#### VORLIEGENDER TEXT

Eltern haben kaum die Möglichkeit, ihre Kinder vor Werbung zu schützen. Auf diese prasseln pro Tag rund 15 Werbespots für ungesunde Nahrung ein...             (Bild: BMEL))

Eltern haben kaum die Möglichkeit, ihre Kinder vor Werbung zu schützen. Auf diese prasseln pro Tag rund 15 Werbespots für ungesunde Nahrung ein... (Bild: BMEL))

Im Schnitt 15 Werbespots täglich für Lebensmittel mit hohem Zucker-, Fett- oder Salzgehalt sehen Kinder, die Medien nutzen. Die Mediennutzung ist bei 70 Prozent der 3- bis 17-Jährigen seit Beginn der Corona-Pandemie angestiegen.

Solche Zahlen sind auf der Webseite des Bundesministeriums für Ernährung und Landwirtschaft in Deutschland zu lesen.

Dessen Bundesminister Cem Özdemir hat nun am 27. Februar seine Pläne für klare und verbindliche Regeln für Lebensmittelwerbung vorgestellt, die sich an Kinder richtet. Damit setzt das BMEL einen Auftrag aus dem Koalitionsvertrag um, wie es auf der Webseite des Ministeriums heisst.

########
#### BEREITGESTELLTE DATEN

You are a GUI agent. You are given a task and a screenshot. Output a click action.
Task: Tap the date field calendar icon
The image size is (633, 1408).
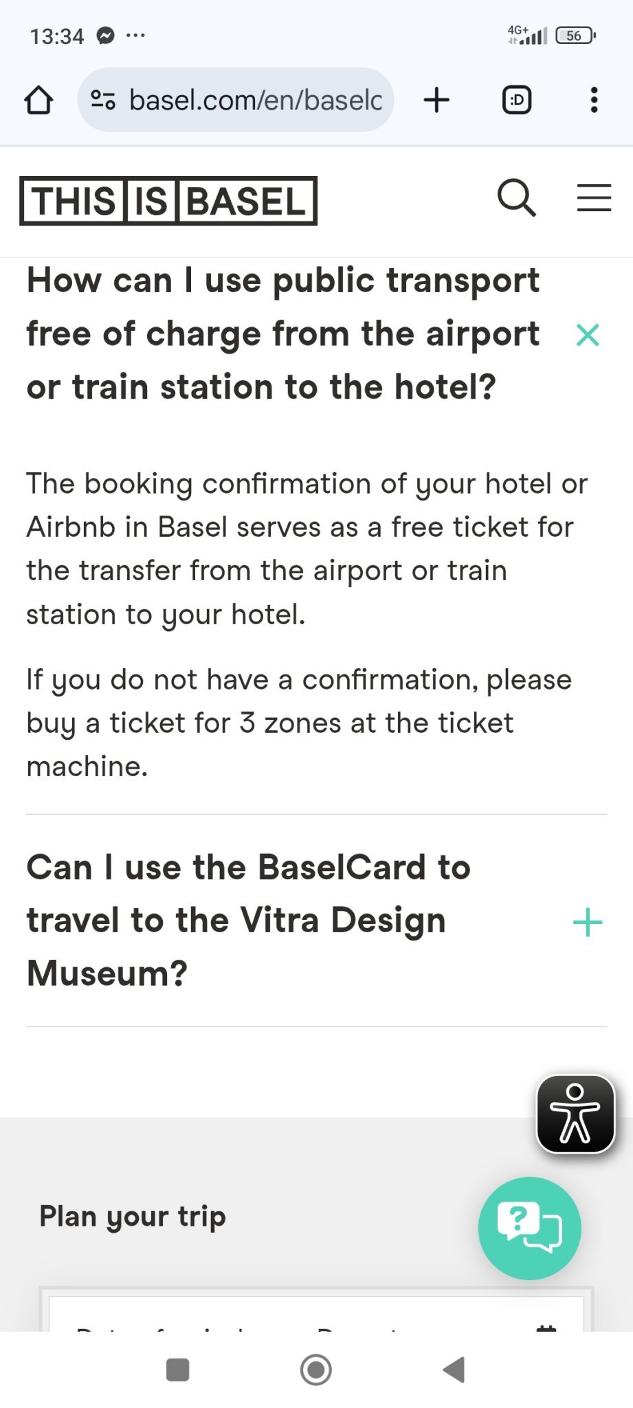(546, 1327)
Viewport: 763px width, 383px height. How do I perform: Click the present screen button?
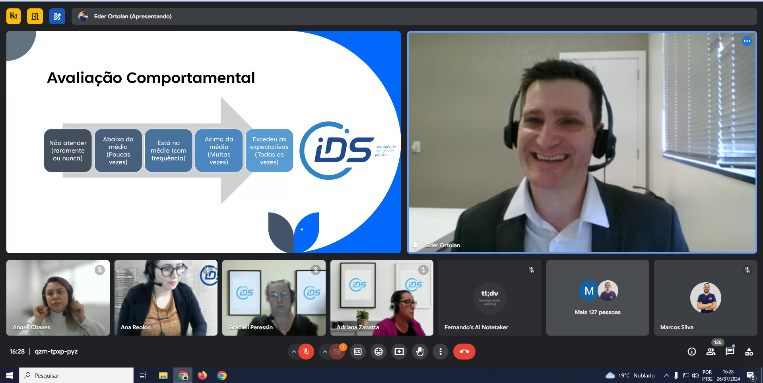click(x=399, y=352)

########
#### BEREITGESTELLTE DATEN

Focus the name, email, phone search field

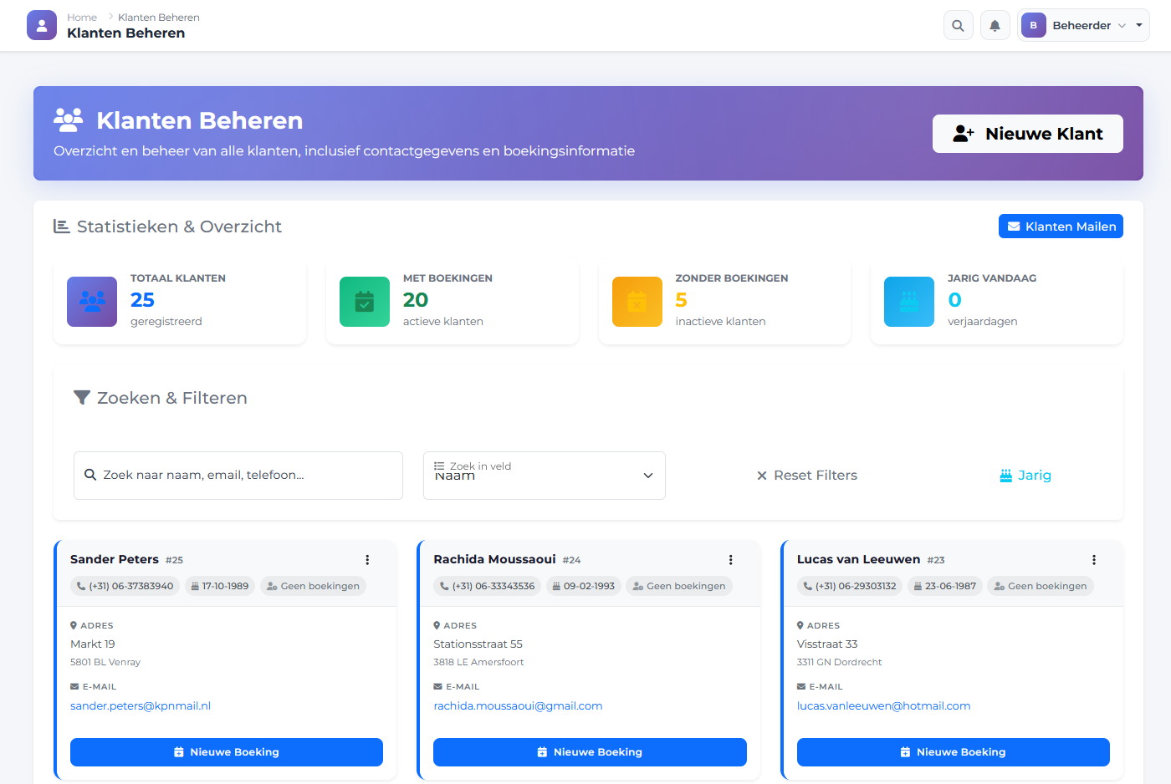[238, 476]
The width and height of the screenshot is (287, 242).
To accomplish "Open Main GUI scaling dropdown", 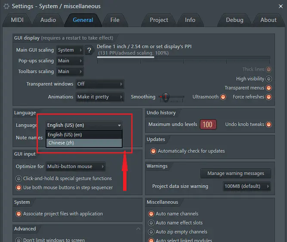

########
#### BEREITGESTELLTE DATEN

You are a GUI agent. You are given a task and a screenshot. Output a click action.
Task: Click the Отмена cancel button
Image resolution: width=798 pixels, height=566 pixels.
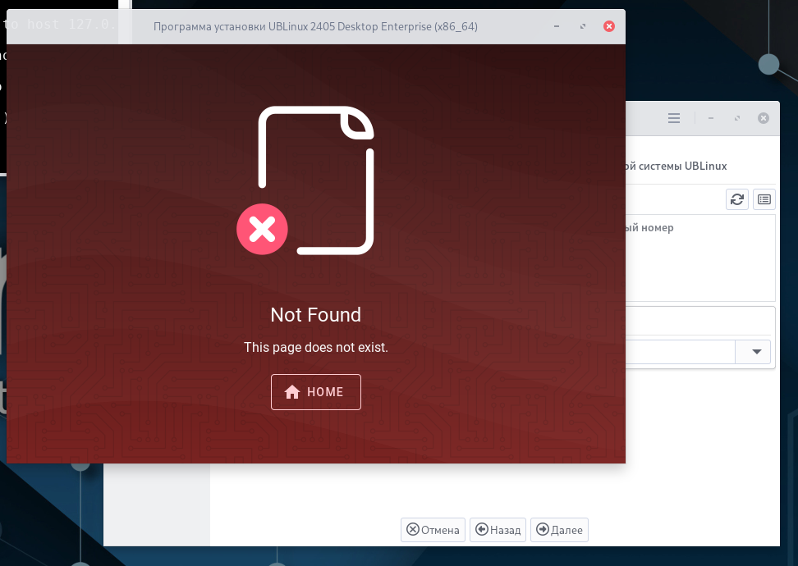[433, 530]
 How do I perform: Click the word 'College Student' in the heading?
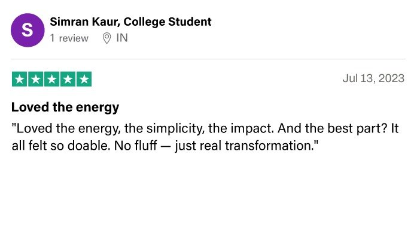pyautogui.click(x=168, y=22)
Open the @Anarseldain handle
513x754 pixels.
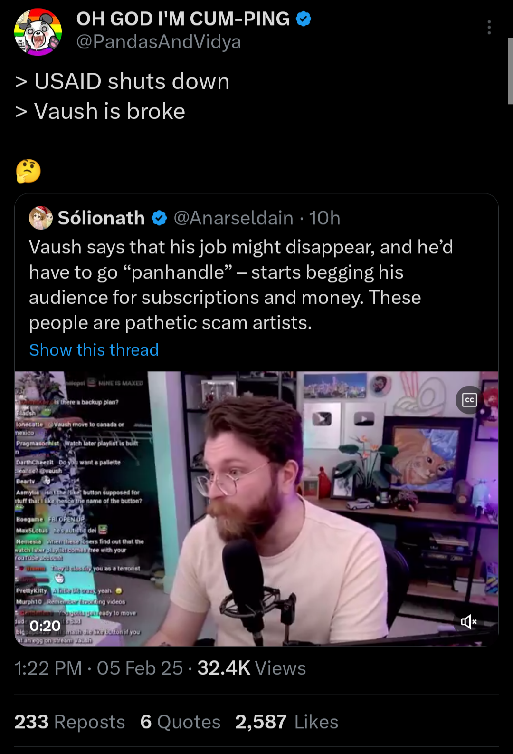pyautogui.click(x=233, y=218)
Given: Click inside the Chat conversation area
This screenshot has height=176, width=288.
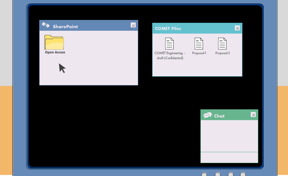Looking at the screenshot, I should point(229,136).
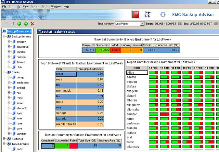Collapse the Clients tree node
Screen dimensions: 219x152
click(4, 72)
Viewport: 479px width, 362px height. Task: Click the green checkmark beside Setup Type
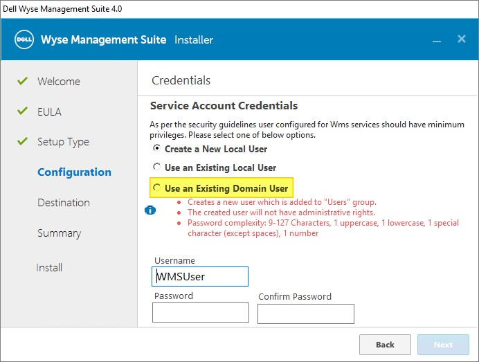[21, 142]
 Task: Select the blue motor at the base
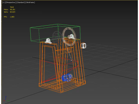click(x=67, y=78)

########

> **AUFGABE 1**
An welchem Tag hat Cem Özdemir laut dem Text über Lebensmittelwerbung für Kinder seine Pläne vorgestellt?
> **AUFGABE 2**
Gib den Abschnitt von "Im Schnitt 15" bis "des Ministeriums heisst." aus dem Text über Lebensmittelwerbung für Kinder wieder und tausche dabei "Werbespots" gegen "Werbeclips".
> **AUFGABE 3**
Nimm den Text über Lebensmittelwerbung für Kinder nach seinem letzten Satz wieder auf und schreib ihn weiter.

> **ERGEBNIS 1**
Am 27. Februar.

> **ERGEBNIS 2**
Im Schnitt 15 Werbeclips täglich für Lebensmittel mit hohem Zucker-, Fett- oder Salzgehalt sehen Kinder, die Medien nutzen. Die Mediennutzung ist bei 70 Prozent der 3- bis 17-Jährigen seit Beginn der Corona-Pandemie angestiegen.

Solche Zahlen sind auf der Webseite des Bundesministeriums für Ernährung und Landwirtschaft in Deutschland zu lesen.

Dessen Bundesminister Cem Özdemir hat nun am 27. Februar seine Pläne für klare und verbindliche Regeln für Lebensmittelwerbung vorgestellt, die sich an Kinder richtet. Damit setzt das BMEL einen Auftrag aus dem Koalitionsvertrag um, wie es auf der Webseite des Ministeriums heisst.

> **ERGEBNIS 3**
Denn an Kinder gerichtete Lebensmittelwerbung «preist sehr häufig hochverarbeitete Lebensmittel an, die zu viel Zucker, Fett oder Salz enthalten». Deren Verzehr trage zu vielen Erkrankungen bei, «die hohe, gesellschaftliche Kosten verursachen». Die gesamtgesellschaftlichen direkten und indirekten Kosten von Fettleibigkeit werden in Deutschland auf etwa 63 Milliarden Euro pro Jahr geschätzt.

Lebensmittelwerbung habe einen nachhaltigen Einfluss auf das Ernährungsverhalten bei Kindern unter 14 Jahren. «Sie sind besonders empfänglich für Werbung. Eltern haben kaum die Möglichkeit, ihre Kinder vor Werbung zu schützen. Dabei wird gerade im Kindesalter Ernährungsverhalten entscheidend für das weitere Leben geprägt», schreibt das Ministerium.

Um Kinder zu schützen und Eltern im Alltag zu entlasten, soll sich Werbung für Lebensmittel mit hohem Zucker-, Fett- oder Salzgehalt «in allen relevanten Medien nicht mehr an Kinder richten dürfen».

Bisherige freiwillige Selbstverpflichtungen und Branchenregeln «konnten Kinder nicht effektiv vor negativen Werbeeinflüssen schützen», ist der grüne Bundesminister überzeugt.

Er argumentiert mit Zahlen. So seien durchschnittlich 92 Prozent der Lebensmittelwerbung, die Kinder in Internet und TV wahrnehmen, für Produkte wie Fast Food, Snacks oder Süssigkeiten.

Eine zunehmend grosse Rolle spielen die sozialen Medien und die Lebensmittelvermarktung durch sogenannte Influencer. Auch eine Studie der Medizinischen Universität Wien kam zu dem Ergebnis, dass «77 Prozent der beworbenen Lebensmittel laut WHO aufgrund ihres hohen Zucker-, Fett- oder Salzgehaltes nicht gegenüber Kindern und Jugendlichen vermarktet werden sollten».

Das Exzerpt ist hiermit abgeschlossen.